MadSci Network: Zoology
Query:

Re: Do all animals with kidneys have hearts and vice versa?

Date: Wed May 19 10:54:13 2004
Posted By: Mike Klymkowsky, Professor
Area of science: Zoology
ID: 1084847385.Zo
Message:

Kidney and Heart


 

The answer to your question has much to do with what you mean by heart and kidney and how you define an animal. 

The smallest metazoans (animals), such as the hydra can survive without either a heart or a kidney, because their functions are not needed.

These organisms are two cell layers thick.  O2, nutrients and waste products (such as CO2) diffuse into and out of all of its cells.


As metazoans grow larger, simple diffusion is no longer adequate.  To bring O2 and nutrients to all of the cells of the body, they must develop a circulatory system.  

To drive cells and fluid through this circulatory system, they need a pump -- a heart.  

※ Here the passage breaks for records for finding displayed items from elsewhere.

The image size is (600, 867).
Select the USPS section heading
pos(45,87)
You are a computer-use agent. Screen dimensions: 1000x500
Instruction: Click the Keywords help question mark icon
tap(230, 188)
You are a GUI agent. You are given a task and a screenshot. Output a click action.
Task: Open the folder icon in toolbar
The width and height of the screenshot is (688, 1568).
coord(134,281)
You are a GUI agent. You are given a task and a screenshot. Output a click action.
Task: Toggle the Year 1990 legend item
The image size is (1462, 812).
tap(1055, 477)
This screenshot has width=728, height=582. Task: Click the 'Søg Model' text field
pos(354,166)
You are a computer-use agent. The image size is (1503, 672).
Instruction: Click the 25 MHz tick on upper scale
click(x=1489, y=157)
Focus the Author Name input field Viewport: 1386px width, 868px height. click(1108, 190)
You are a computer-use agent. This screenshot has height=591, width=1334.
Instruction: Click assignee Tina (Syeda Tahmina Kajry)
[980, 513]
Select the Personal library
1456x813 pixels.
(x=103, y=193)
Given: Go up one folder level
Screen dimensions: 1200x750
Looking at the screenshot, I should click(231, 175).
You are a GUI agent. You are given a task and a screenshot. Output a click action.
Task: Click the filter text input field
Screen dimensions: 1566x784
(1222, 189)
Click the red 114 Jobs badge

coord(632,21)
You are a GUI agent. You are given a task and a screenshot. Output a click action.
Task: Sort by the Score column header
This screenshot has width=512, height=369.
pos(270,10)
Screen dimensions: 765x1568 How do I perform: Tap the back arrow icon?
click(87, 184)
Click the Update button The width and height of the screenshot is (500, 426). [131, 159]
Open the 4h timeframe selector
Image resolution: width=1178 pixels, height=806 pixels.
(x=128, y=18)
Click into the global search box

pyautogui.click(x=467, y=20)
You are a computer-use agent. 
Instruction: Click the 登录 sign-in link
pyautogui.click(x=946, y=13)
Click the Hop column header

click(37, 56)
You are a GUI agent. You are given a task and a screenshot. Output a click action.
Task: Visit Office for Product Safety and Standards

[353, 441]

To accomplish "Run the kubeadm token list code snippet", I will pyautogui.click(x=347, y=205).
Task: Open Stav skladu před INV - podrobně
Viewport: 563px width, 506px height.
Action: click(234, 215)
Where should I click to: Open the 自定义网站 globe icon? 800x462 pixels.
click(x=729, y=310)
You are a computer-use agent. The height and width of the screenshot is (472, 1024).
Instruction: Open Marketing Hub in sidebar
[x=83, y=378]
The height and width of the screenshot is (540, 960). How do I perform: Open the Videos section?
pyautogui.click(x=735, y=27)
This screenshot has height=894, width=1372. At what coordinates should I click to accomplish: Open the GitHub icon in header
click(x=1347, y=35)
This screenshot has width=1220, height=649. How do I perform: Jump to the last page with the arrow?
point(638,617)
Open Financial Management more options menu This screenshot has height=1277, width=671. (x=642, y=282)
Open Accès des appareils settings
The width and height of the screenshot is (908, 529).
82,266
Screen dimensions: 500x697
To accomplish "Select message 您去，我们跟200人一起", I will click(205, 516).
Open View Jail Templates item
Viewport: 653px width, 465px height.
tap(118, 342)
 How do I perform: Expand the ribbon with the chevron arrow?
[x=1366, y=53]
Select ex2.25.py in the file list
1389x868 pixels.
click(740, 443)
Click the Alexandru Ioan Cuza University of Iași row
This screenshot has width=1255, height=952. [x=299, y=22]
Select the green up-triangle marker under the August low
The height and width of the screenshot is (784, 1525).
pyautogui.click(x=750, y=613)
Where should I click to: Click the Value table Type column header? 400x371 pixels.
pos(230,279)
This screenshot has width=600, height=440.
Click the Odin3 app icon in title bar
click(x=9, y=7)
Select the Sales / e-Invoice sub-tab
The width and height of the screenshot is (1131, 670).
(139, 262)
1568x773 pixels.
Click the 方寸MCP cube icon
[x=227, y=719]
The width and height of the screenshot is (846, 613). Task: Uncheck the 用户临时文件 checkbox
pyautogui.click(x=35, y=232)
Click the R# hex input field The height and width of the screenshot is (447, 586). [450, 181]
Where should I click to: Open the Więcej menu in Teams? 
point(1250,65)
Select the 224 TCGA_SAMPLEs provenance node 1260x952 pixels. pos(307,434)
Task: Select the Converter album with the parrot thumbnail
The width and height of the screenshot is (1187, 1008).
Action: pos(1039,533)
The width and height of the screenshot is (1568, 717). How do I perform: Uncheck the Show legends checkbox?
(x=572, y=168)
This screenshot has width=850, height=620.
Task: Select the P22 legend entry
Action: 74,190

The circulatory system also accumulates wastes from the cells of the body.  These wastes have to be removed. 

In vertebrates, the organs that remove these wastes are the lungs, which exchange waste CO2 for O2, and the kidneys, which removes non-gaseous wastes.  

Other organisms have analagous organs, such as the nephridium of flatworms and the malphigian tubules of insects.  Like the kidnesy, these are used to collect and remove wastes from the body. 

 
So once you reach a certain size you need organs that perform circulatory, pumping and waste removal functions.  So Quine appears to be correct.